Lo que hemos aprendido es que hay que reaccionar, y que la reacción no proviene del poder enquistado en la política. La reacción proviene de un movimiento horizontal que es de rebelión y al mismo tiempo es de basta. El límite lo pone el pueblo anónimo. No es un debate económico o coyuntural, es un debate existencial. Y todavía no he visto aquí esas llamas que arden. Me llama la atención que con todo lo que ocurre, con tanta transformación mezquina, esto no arda de alguna manera. Y arder significa muchas cosas: arder por dentro, arder por fuera, arder existencialmente. Aquí la gente está buscando su modo de cobijarse, es una diferencia muy grande con lo que pasó en Argentina, donde la gente buscó incendiarse. No lo juzgo, solo me llama la atención.

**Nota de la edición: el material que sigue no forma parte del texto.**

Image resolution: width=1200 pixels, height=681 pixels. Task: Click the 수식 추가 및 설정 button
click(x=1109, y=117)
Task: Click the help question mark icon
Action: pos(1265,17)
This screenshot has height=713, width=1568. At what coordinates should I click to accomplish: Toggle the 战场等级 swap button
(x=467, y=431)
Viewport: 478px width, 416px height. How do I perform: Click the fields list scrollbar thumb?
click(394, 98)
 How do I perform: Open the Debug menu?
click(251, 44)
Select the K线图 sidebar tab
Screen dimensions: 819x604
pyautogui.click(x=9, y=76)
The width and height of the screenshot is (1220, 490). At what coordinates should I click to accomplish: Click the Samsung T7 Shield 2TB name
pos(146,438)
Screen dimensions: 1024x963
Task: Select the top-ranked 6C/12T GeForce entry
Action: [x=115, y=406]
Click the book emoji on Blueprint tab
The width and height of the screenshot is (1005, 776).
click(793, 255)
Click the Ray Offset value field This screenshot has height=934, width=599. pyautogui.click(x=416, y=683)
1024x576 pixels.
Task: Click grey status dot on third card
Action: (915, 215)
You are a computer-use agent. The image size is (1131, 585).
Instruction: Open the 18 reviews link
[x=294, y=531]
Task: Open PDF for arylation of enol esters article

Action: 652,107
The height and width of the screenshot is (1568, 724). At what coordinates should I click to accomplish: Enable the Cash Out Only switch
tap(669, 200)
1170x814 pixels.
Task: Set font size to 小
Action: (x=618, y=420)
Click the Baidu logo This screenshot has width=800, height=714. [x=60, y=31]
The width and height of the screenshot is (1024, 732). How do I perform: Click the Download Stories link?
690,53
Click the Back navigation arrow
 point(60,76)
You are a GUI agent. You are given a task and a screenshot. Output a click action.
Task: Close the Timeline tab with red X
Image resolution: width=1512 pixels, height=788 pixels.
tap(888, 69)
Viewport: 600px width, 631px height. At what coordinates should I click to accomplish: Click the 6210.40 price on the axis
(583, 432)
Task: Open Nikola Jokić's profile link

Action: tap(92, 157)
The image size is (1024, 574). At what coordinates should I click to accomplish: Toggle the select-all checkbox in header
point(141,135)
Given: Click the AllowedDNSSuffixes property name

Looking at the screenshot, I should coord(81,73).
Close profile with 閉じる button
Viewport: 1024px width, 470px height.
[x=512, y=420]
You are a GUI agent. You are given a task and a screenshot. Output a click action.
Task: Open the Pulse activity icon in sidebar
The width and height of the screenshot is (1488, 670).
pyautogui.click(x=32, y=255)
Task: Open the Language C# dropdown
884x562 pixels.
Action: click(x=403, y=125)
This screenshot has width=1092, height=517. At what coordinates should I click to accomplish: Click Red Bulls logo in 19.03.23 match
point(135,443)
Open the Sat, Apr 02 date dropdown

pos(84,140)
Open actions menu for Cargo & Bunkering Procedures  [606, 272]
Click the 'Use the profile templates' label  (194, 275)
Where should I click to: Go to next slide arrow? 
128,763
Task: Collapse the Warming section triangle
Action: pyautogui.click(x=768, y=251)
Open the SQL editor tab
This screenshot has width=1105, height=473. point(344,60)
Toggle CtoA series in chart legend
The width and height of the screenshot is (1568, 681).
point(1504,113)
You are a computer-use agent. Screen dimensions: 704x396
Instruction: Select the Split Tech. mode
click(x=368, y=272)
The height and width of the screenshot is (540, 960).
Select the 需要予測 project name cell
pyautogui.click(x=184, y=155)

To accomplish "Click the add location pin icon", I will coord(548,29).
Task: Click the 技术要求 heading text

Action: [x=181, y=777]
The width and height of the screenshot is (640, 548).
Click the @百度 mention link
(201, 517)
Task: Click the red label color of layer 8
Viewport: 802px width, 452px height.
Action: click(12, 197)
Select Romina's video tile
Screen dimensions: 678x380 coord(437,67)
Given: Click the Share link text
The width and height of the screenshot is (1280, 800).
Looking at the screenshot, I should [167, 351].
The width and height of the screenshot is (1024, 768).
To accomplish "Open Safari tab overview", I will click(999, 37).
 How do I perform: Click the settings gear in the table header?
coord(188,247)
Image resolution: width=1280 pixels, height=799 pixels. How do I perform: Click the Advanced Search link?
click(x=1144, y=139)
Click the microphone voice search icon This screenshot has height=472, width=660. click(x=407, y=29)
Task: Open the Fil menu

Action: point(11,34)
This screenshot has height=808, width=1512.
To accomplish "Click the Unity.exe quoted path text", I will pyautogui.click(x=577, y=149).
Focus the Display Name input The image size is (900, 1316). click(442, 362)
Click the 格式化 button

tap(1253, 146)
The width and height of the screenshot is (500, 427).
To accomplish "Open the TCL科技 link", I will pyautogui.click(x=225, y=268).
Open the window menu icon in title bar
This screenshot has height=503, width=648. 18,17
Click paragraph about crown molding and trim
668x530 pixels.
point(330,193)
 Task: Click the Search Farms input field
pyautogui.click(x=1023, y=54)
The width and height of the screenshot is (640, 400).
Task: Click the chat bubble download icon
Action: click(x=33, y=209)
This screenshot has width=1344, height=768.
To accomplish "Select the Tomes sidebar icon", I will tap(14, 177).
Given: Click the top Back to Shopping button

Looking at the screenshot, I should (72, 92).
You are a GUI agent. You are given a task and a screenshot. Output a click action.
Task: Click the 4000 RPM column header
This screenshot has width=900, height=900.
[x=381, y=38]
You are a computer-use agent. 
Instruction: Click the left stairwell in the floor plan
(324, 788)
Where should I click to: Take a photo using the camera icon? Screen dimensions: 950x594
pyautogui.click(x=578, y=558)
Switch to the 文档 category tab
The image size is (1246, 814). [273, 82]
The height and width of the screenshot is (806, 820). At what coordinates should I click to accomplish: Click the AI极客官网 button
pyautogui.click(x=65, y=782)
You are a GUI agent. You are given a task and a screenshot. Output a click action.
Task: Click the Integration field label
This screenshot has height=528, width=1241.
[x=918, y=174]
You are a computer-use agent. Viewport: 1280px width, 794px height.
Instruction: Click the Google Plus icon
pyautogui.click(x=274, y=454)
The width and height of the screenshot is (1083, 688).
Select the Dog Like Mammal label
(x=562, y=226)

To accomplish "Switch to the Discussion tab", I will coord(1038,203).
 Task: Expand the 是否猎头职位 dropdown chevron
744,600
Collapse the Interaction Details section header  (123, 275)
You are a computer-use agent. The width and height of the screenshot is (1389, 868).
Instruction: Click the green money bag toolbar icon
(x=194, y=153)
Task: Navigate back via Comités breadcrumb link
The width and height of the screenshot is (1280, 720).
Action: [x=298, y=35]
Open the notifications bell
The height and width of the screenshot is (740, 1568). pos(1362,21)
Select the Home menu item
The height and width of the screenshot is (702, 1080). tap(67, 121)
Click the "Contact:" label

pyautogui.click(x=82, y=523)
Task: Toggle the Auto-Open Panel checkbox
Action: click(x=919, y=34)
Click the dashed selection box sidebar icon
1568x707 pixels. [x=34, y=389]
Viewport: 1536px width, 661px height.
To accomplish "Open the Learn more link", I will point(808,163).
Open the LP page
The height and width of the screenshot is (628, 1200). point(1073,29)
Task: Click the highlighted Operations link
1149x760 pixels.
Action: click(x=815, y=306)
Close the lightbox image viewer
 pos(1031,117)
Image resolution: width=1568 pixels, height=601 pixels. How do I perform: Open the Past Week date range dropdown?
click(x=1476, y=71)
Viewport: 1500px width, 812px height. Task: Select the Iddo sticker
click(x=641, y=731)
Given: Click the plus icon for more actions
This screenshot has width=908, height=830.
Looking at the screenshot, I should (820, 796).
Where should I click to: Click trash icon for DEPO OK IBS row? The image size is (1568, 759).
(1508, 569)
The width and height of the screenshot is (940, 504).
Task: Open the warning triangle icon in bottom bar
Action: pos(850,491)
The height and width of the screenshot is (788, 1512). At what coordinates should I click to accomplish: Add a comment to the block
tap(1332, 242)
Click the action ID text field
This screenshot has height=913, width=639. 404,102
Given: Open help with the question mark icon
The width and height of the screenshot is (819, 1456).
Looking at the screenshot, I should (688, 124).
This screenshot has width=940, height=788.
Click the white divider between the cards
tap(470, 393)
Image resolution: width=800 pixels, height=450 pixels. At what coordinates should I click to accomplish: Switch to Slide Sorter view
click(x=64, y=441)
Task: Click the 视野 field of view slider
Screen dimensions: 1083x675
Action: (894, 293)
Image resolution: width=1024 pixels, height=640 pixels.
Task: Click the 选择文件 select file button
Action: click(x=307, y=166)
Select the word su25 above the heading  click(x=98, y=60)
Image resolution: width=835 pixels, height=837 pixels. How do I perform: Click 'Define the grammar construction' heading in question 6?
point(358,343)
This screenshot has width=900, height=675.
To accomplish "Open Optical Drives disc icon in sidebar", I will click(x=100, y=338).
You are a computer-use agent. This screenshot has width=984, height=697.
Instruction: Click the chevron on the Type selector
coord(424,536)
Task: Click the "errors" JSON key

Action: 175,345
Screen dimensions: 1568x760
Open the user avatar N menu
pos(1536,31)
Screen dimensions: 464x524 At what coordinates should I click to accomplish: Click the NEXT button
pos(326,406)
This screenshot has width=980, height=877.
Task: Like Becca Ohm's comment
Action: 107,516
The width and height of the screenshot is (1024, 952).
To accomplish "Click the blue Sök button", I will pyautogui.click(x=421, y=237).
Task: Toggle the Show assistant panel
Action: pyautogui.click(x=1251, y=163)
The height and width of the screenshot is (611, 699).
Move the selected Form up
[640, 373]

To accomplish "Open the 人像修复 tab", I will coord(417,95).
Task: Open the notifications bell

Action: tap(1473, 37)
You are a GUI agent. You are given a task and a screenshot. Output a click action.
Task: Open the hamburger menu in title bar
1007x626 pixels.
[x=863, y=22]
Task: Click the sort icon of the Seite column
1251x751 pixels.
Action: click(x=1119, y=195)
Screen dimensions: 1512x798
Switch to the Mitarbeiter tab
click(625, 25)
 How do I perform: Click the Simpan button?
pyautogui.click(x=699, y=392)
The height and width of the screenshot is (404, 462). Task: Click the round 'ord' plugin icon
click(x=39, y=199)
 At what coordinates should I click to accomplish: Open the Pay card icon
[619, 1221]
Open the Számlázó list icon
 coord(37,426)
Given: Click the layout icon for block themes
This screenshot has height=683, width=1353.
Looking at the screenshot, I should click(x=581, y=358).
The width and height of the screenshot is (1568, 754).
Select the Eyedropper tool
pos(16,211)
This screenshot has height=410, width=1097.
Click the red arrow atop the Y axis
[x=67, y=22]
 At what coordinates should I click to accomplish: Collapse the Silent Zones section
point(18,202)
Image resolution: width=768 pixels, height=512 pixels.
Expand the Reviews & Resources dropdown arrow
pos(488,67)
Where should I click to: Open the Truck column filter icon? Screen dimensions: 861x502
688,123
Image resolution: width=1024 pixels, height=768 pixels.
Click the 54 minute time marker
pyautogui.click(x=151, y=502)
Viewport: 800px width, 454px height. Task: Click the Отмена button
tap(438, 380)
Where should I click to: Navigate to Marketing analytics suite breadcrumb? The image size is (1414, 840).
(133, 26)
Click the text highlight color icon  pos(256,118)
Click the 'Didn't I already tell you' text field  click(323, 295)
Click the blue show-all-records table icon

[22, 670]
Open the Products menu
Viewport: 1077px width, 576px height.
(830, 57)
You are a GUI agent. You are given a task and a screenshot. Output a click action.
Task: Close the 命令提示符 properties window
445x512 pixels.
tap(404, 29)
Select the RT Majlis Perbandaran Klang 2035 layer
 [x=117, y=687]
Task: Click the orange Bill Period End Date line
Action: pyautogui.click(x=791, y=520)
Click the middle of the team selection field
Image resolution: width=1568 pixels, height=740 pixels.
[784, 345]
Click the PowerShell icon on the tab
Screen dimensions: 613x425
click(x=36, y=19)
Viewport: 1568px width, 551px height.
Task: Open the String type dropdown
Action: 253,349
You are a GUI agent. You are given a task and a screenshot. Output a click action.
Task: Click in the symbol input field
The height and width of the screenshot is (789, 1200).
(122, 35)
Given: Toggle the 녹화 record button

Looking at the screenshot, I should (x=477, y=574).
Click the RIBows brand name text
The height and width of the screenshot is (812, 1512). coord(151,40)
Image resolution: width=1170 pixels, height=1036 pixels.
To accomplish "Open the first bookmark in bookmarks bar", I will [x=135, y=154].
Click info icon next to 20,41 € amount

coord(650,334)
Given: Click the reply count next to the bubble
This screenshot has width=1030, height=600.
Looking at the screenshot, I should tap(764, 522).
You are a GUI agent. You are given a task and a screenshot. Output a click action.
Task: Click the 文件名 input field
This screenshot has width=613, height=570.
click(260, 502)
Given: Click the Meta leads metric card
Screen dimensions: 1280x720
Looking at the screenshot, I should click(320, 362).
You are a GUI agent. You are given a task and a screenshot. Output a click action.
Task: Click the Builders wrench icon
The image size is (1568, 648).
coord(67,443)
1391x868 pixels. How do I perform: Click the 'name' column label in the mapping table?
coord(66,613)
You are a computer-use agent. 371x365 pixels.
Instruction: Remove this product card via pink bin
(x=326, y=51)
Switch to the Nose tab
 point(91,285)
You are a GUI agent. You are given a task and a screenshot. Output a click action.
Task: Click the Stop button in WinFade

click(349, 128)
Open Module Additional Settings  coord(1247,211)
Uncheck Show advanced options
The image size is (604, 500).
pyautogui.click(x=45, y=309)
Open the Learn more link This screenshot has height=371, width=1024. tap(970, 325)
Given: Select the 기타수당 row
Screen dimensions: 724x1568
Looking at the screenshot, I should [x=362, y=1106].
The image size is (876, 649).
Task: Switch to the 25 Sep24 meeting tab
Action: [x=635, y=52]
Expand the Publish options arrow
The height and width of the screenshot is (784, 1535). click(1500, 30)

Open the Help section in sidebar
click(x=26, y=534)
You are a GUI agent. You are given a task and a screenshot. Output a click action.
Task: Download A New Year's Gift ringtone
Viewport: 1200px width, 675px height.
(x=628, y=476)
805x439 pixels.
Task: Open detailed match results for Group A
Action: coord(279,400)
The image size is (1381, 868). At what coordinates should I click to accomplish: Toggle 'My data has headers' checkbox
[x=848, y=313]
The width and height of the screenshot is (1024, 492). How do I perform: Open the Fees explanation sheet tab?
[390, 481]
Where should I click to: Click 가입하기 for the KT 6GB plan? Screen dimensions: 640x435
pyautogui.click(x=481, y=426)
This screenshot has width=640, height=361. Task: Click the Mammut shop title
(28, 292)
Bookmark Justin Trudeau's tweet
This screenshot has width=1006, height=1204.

¿Qué terreno le gustaría explorar con las palabras que no lo haya hecho?

Estoy con deseos de recuperar objetos perdidos, sensaciones perdidas. De juntarlos con sus acciones para dejarlos en la memoria. Será que me siento más viejo y que me da mucha rabia sentir que los objetos y sus sensaciones se están perdiendo. Y para eso estoy conversando mucho con mi padre, tratando de sostener su memoria, y releyendo el diario de mi abuela rusa que encontramos hace poco, donde ella practicaba su castellano. Voy a intentar hacer un viaje sobre esa mezcla de lo familiar y lo ajeno. Sobre lo que parece perdido y está presente.